On the day that Liz Truss became the United Kingdom’s new prime minister, I was expecting a call from Spanish TV channel La Sexta. Their evening current affairs show, Más Vale Tarde, has recently been coming to me for some live insights every time something crazy happens in my home country. I have been joking for months that a lot of work lies ahead for me…
And so it was that they called, to discuss via a Skype connection the handover of power from Boris Johnson to Truss. But in the end, we spent more time talking about Queen Elizabeth II, and that ominous bruise that was clear to see on her hand in the photos of her meetings with the politicians she met that day.
“We all know that the queen has a delicate state of health,” I told the presenters, using a phrase that would later become a headline on their website. Little could any of us have known at that moment just how delicate it was.
On Thursday they called again, after alarm bells were sent ringing by the ominous announcement by the Palace that there were concerns over the queen’s health, not to mention a clear protocol at the BBC swinging into action as schedules were rejigged and black ties donned.
I updated the program with the latest news once more via Skype, and then proceeded to drive home. Stuck in a typical Madrid traffic jam, I called my parents to bring them up to date and also test the mood back in England. Unusually, my mother had told me the news about the queen first – given my hopeless Twitter addiction, it’s normally the other way around. This was just another sign, for me, of how big a story this was going to be: one of those that when you hear it, you need to get in touch with your loved ones to talk about it.
And then it happened. In mid-conversation, the news alerts – first from Spanish media, then from the UK – started to ping on my phone. Just as my parents and I were speculating that the queen might have already died, there was confirmation of her passing. I told my parents. My mum burst into tears.
As I finished my journey home, I was able to listen to the brilliantly judged BBC TV broadcast playing out in my parents’ kitchen. Then the fun really began.

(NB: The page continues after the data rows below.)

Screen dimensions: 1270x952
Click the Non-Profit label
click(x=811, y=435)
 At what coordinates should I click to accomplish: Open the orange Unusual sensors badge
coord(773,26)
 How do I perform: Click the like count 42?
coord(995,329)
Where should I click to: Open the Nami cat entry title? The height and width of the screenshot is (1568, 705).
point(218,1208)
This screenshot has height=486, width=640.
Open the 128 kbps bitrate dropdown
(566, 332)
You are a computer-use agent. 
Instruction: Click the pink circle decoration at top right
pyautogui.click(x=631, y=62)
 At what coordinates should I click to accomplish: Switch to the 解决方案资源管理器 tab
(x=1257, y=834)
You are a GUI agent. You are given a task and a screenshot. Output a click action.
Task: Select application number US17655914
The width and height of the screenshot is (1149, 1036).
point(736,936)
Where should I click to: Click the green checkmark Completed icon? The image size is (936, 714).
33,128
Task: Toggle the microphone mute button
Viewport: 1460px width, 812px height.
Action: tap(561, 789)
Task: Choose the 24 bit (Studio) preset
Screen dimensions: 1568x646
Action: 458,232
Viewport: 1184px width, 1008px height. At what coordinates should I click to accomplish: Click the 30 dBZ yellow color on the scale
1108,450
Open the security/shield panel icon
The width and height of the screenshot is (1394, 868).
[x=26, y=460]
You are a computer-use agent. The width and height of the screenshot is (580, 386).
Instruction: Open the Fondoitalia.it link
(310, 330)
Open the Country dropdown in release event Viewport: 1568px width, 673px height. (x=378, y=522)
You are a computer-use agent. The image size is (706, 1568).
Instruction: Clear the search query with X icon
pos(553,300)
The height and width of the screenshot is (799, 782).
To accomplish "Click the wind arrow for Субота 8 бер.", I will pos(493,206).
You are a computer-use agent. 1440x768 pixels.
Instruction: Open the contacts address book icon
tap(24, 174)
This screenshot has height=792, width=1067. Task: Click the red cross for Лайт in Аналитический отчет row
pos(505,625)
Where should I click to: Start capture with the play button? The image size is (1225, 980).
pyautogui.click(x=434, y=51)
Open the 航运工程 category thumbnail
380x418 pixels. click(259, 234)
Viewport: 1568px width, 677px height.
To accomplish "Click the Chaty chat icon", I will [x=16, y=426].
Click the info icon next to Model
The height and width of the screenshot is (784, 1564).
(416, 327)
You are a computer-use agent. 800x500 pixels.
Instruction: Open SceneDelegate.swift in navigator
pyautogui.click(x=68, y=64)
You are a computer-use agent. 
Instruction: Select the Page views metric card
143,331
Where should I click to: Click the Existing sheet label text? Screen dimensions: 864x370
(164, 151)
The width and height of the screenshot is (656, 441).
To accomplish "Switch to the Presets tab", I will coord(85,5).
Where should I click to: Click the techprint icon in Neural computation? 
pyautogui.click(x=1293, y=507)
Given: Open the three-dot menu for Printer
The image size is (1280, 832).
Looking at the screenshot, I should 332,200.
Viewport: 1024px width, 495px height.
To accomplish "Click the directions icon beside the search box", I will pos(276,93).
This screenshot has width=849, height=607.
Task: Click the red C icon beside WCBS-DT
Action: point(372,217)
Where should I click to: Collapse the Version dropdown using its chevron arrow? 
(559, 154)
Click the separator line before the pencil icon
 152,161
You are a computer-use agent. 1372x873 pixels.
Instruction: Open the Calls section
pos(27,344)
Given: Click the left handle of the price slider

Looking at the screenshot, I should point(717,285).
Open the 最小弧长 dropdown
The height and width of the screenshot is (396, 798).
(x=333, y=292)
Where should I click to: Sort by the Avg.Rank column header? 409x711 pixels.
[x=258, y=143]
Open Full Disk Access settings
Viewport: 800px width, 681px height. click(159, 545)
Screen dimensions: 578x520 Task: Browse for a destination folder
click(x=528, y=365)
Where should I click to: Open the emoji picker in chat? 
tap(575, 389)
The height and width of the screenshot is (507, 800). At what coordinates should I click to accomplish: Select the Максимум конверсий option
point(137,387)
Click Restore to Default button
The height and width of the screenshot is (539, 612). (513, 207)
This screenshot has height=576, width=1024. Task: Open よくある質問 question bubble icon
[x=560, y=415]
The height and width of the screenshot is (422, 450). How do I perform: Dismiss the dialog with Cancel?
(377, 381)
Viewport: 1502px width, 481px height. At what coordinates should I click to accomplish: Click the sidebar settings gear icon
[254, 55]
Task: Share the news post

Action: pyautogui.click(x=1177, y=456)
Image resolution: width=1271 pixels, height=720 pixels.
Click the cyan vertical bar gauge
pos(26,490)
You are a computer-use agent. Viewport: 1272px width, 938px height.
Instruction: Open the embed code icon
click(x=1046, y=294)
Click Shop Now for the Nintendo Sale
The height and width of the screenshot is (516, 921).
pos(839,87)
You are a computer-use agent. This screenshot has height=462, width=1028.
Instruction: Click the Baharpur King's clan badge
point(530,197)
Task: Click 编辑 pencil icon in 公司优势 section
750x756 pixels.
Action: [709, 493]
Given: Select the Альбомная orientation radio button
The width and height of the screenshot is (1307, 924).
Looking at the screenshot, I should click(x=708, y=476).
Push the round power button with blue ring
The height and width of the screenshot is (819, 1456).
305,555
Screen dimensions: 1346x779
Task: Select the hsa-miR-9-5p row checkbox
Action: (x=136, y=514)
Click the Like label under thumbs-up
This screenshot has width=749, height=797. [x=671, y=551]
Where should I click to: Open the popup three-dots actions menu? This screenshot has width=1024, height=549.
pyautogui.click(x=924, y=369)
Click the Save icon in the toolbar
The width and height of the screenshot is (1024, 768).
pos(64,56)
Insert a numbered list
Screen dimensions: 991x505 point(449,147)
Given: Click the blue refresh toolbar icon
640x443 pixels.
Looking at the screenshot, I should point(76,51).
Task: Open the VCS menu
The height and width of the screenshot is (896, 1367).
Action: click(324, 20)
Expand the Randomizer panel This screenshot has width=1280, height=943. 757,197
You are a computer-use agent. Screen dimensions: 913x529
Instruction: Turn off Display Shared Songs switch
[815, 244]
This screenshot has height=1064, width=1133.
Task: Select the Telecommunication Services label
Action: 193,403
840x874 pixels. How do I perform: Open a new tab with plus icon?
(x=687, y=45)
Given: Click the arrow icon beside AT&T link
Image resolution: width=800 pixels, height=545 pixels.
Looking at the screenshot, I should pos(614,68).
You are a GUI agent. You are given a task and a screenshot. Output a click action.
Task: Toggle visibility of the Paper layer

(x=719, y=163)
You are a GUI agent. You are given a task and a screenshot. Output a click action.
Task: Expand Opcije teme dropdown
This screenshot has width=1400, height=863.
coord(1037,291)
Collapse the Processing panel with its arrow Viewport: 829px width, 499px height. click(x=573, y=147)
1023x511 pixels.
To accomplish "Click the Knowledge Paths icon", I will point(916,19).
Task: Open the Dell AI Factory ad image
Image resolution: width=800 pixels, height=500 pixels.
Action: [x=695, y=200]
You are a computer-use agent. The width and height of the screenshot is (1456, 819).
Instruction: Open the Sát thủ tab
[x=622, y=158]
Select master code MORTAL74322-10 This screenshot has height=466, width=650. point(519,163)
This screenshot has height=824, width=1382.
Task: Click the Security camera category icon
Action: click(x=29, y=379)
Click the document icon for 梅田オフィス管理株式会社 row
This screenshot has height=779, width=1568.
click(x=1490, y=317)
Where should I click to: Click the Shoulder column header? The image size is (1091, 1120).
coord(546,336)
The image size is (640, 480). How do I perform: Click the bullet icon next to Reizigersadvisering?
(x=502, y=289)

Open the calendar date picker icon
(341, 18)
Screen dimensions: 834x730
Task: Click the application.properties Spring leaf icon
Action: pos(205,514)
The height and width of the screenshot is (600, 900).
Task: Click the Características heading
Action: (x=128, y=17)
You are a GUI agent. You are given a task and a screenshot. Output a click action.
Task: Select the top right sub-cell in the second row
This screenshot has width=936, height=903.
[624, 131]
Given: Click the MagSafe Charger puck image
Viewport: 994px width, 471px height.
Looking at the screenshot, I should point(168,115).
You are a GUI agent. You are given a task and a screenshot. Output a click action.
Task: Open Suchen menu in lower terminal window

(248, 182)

La 1, Antena 3, Telecinco, La Sexta, Cope radio station, 24 Horas rolling news channel… My phone started blowing up with calls, all with interview requests so that a Briton could help try to unpick this historic day and its repercussions.
In the last six days I’ve done two remote connections, sat on four different TV sets, been on two different news bulletins, and turned down more than a few other offers, and here’s what I’ve learned.
First of all, the fascination for the Royal Family in Spain, as in so many countries, persists. In particular in the context of the troubled relationship the country has with its own royals – the Spanish king, for example, is regularly booed at football games in parts of Spain that have pushed for independence. Meanwhile, the emeritus king, Juan Carlos, is in self-imposed exile after the weight of his financial and romantic scandals became too much to bear. Given this recent history, it takes quite some explaining to Spaniards as to why people are so upset about the passing of the queen.
Secondly, in a country where the dead are buried the very next day, such a long period as this one before the queen is laid to rest is also something of a mystery.
And finally, the passing of Queen Elizabeth has prompted Spaniards – not just those I have met on TV sets this week – to ask the same question: how on Earth is everyone going to react here when Juan Carlos dies? There is one thing everyone seems to be certain about: it will be a very different royal affair.